>>>>

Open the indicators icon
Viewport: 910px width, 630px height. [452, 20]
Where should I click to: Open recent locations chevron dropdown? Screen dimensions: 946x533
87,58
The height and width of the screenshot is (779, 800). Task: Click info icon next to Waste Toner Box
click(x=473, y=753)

<<<<

BRIEF
Exact copies of every record are required, so retype them in full.

SOLUTION BELOW
Open the indicators icon
Viewport: 910px width, 630px height. [452, 20]
Where should I click to: Open recent locations chevron dropdown? Screen dimensions: 946x533
87,58
The height and width of the screenshot is (779, 800). Task: Click info icon next to Waste Toner Box
click(x=473, y=753)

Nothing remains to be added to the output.